Physical force is the strongest currency on Earth. Arguing it’s not is arguing millions of people die for entertainment rather than shifts of power.
If Bitcoin is the revolutionary future millions will die on that hill to make it so.
If you’ll excuse my admittedly also-naïve wargaming of their responses:
“Dear ISPs, this is the government. That stuff you do to block piracy and illegal porn? Do that for bitcoin.”
“Dear Banks, this is the government. Purchase of bitcoin is now a federal offence. Tell us if anyone tries to exchange them for money.”
“Dear The Power Company, this is a government order. Turn off power to these properties who are engaged in illegal Bitcoin mining.”
“Dear everyone, this is the government. Your taxes can only be paid in dollars, not in bitcoin.”

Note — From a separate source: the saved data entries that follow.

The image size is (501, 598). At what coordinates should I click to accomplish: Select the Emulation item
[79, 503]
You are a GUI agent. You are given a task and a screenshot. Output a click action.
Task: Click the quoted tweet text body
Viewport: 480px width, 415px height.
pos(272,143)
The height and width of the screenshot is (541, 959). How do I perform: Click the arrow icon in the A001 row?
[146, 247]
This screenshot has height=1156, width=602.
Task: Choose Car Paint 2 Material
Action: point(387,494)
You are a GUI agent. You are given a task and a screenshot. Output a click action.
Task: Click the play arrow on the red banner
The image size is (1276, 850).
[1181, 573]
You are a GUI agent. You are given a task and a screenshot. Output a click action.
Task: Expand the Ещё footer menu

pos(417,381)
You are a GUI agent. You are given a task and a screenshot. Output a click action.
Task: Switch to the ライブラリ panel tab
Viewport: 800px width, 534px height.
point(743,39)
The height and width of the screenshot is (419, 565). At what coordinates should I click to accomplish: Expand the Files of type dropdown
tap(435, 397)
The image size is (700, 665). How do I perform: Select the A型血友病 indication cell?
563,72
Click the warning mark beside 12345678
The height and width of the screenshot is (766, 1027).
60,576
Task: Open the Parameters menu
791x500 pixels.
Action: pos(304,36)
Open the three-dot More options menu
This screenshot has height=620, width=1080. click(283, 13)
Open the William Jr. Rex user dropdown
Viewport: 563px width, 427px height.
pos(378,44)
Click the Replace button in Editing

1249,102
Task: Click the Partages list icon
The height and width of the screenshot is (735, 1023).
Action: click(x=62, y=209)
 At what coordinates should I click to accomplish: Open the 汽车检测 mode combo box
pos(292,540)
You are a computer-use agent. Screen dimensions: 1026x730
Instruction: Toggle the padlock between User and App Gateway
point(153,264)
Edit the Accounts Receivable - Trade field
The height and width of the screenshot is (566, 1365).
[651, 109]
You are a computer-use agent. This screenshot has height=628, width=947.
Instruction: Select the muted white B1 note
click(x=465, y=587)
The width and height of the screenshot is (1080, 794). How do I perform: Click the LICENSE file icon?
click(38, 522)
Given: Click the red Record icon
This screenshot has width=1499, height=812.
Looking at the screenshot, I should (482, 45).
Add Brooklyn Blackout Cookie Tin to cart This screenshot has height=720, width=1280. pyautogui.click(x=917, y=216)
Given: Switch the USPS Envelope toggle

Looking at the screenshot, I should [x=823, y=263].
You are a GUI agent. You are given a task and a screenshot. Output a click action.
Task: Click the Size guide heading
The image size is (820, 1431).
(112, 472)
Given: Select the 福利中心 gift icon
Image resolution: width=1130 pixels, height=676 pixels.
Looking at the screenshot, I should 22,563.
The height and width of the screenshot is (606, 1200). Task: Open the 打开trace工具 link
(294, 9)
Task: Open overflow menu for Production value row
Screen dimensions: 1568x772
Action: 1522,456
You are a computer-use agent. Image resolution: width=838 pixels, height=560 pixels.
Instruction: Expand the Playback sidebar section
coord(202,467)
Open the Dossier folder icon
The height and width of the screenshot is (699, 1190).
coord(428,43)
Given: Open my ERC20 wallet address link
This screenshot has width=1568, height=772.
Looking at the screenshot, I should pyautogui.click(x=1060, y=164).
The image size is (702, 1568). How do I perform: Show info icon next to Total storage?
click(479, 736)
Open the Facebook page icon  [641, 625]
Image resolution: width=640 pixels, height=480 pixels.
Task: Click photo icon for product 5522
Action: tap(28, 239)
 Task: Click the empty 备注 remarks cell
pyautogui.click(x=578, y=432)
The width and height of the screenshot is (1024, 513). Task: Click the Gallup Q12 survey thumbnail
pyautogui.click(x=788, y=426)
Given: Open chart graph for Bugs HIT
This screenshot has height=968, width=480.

(Not that I would say such things will never happen, only that I expect America to become irrelevant on the world stage before it happens; and even in the most extreme USSR-mimicking scenario that is not something I expect before 2041).
In analogy, it is same reasons why we lock our doors and don't leave keys in parked car.
Do you seriously assume that some nations and some organization, do not, actively seek, how to take things that do not belong to them ?
At this point Bitcoin and Eth have about a trillion USD of built up burned work. Is that enough to prime the pump for a POS-based world economy? I dunno. Probably?
Remember; the last time Bitcoin tried to change its mining algorithm, the democracy voted for a split. Ethereum has said they're moving from Proof of Work to Stake; I'm not surprised, given the Ethereum developers seem to abhor Work in all of its forms, including making progress on Ethereum itself, so we'll see if that actually happens in a few decades.
PoS is a theory right now, with some minor market traction, but nothing to the degree of BTC or ETH. Don't levy it as a promise which absolves the environmental sins of cryptocurrency, when its so obviously unlikely to do so. Bitcoin is the zeitgeist; its actively destroying the planet; its not moving to PoS.
They still have to migrate the rest of the network to it, but that's a relatively easy task. Once you have consensus, adding more data to reach consensus on is basically just adding a hash value to each block.
I don't think anyone seriously thinks Bitcoin will replace militaries completely.
The importance of the role of the dollar as a reserve currency is also just an urban myth:
https://www.ussc.edu.au/analysis/the-reserve-currency-myth-t...
It's not.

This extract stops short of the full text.